TRAVERSE CITY — Traverse City Area Public Schools' leaders continued their pitch for a $100 million tax increase this November, and contend the millage hike continues a necessary, long-term capital plan to protect school district infrastructure.
TCAPS Superintendent Stephen Cousins also defended the inclusion of a $26 million performing arts center in the bond proposal that would raise taxes on a $200,000 home by $80 a year.
Cousins and other district officials met with Record-Eagle editors on Wednesday to discuss the millage, including a state-of-the-art, 1,200-seat performing arts center at Central High School that would replace an aged auditorium at the Central campus. The upgrade is necessary, they said.
"If we don't have this capital available, we won't even be able, in some senses, to meet the needs of our current programs," Cousins said. "Those assets are deteriorating, and if we don't fix them, they are not available to use.
"Central's auditorium is just a great example of that," he added. "That cannot, in any event, go on in its current condition much longer before it's not going to be usable. People are just not going to sit in the seats. Kids are already overpowering the technology. You can't even get the choir and orchestra on the stage at the same time. Some of these assets will deteriorate to the point where they are unusable."
The push to increase the district's 3.1-mill bond levy by up to 0.8 mills has drawn some opposition. Grand Traverse County Commissioner Jason Gillman expressed dismay at the size of the proposed tax hike. He said the new auditorium is a "luxury" and an unnecessary use of taxpayer money.
"You spend a few thousand dollars to fix the planks, wax the floors and paint the walls," Gillman said. "You don't spend $26 million at a time (when) people are struggling just to make their tax payments.
"People don't like this," Gillman said. "I haven't heard of anyone who is for this tax increase. They bit this one off too big this time. You shouldn't try to eat the elephant all at once. Little bites at a time."
The Nov. 6 ballot item would raise $100 million over 10 years to pay for reconstruction at Interlochen, Eastern and Montessori at Glenn Loomis elementary schools, estimated at $10 million each. It also would pay for a $26 million reconstruction at Central Grade School and the performing arts center. Remaining monies are for maintenance, technology upgrades and buses.
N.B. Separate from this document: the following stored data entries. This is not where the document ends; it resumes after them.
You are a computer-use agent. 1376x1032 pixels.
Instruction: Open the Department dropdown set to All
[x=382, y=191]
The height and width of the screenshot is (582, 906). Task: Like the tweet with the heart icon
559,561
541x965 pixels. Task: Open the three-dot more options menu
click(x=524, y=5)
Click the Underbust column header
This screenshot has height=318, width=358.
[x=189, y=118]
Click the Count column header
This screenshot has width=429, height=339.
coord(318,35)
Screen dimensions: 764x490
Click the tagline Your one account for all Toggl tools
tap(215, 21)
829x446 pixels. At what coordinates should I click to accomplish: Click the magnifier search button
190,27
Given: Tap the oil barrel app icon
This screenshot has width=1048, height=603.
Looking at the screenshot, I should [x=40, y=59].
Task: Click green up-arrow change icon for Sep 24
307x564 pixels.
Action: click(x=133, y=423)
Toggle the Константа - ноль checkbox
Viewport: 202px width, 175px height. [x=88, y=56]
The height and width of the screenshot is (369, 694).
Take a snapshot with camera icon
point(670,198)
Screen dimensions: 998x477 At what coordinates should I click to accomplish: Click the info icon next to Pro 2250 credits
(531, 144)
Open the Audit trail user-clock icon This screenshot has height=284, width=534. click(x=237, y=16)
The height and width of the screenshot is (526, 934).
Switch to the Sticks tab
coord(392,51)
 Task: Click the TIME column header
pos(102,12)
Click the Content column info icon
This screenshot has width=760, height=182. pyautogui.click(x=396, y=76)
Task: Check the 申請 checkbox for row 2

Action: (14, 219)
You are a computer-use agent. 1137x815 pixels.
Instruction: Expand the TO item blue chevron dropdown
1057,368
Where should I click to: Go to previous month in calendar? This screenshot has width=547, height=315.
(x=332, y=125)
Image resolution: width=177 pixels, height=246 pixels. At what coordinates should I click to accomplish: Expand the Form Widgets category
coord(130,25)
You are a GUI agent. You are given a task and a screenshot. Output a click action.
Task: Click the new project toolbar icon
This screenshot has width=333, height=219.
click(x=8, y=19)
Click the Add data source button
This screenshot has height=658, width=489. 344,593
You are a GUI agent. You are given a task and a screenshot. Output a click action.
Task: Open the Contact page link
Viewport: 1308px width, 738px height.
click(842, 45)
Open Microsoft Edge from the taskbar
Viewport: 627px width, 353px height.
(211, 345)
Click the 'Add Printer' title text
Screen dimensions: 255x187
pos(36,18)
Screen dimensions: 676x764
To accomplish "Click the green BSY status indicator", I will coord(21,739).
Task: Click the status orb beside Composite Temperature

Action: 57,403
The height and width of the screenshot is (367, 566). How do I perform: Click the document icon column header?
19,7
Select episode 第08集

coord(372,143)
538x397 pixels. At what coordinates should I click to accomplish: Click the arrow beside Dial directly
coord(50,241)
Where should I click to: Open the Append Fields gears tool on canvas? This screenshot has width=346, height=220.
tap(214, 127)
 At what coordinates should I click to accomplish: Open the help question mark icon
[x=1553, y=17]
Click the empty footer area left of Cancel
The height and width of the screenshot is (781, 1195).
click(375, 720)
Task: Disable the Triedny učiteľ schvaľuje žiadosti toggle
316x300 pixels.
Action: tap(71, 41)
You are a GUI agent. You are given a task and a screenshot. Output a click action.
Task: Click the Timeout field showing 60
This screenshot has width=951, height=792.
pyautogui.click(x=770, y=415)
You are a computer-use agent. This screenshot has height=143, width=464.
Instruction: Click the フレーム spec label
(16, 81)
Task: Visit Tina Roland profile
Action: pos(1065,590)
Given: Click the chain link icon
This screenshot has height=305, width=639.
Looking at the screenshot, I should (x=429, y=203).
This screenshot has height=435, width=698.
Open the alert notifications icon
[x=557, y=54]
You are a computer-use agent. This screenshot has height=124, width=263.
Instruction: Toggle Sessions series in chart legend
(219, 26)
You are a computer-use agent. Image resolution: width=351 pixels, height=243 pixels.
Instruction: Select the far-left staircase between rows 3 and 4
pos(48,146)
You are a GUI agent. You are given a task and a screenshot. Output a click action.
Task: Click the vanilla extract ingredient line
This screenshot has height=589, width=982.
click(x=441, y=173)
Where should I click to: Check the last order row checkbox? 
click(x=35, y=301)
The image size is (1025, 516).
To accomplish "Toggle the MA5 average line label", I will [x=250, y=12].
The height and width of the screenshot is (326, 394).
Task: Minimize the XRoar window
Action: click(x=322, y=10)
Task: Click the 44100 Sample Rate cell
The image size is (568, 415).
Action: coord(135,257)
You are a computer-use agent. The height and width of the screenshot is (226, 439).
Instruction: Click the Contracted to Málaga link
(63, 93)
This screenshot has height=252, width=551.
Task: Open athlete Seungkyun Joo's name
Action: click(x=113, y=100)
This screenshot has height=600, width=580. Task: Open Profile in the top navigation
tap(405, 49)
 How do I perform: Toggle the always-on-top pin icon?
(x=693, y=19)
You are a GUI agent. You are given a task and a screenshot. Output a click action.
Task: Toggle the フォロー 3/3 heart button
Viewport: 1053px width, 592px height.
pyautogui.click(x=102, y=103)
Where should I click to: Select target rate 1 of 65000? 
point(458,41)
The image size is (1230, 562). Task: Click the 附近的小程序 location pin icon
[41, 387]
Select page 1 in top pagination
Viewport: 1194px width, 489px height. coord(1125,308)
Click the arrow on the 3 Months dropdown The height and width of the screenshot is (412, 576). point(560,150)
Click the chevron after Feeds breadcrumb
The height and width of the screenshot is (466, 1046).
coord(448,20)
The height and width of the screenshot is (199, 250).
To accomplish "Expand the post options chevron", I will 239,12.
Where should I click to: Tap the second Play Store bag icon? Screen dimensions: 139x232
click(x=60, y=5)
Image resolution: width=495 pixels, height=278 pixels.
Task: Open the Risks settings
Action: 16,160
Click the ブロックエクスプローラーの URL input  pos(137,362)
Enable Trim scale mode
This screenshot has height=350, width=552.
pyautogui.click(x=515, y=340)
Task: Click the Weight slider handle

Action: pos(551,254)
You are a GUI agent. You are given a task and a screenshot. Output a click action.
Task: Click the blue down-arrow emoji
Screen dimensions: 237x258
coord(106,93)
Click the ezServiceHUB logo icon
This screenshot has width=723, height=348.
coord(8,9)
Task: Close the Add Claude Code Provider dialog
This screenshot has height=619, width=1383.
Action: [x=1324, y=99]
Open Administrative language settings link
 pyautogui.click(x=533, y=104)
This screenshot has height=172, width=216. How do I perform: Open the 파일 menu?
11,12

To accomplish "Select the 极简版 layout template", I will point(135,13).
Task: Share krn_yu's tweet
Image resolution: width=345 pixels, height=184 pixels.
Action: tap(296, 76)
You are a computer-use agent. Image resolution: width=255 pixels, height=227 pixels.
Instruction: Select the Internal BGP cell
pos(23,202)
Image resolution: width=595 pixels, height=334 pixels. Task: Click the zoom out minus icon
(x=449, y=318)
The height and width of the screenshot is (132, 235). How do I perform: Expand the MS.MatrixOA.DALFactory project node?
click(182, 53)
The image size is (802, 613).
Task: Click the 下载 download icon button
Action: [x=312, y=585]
The performing arts center is the clear lightning rod for opponents' criticism. Paul Mahon, TCAPS' Director of Construction and Facility Maintenance, said the existing auditorium has inadequate technology and space, and prevents students from putting on high-tech plays and musicals that feature multiple set designs.
"The existing auditorium has a significant amount of limitations for educating our kids," Mahon said. "The shell, or box of the facility, is not appropriately designed for acoustics. All of the systems — the electrical, the lighting, the sound — all of it needs a significant enhancement.
"One of the other big issues is the stage is not properly sized to allow for the larger performances," Mahon said. "It doesn't have the appropriate space."
Critics not only see the new auditorium as unnecessary, they also question why it wasn't separated and made into its own ballot question.
"They put it all together so they could pass this auditorium," Gillman said. "That's what they did. They recognized this was going to be hard to sell."
Kelly Hall is president of the TCAPS Board of Education. She said the board unanimously approved the bond proposal with the understanding that many northern Michigan residents struggle to pay their bills.
But she said TCAPS needs to follow through with a comprehensive capital plan that's led to the approval of three other millages in 2001, 2004 and 2007.
Supporting the auditorium, she said, is part of offering a comprehensive education to kids that includes the fine arts.
"It wasn't an easy decision," Hall said. "It wasn't made without the recognition that folks are struggling. We do recognize the weight of what we are asking in times of economic hardship.
"I don't believe any line item of this capital plan is more or less important," Hall said. "We are a comprehensive district. We've preserved arts, and we still have athletics."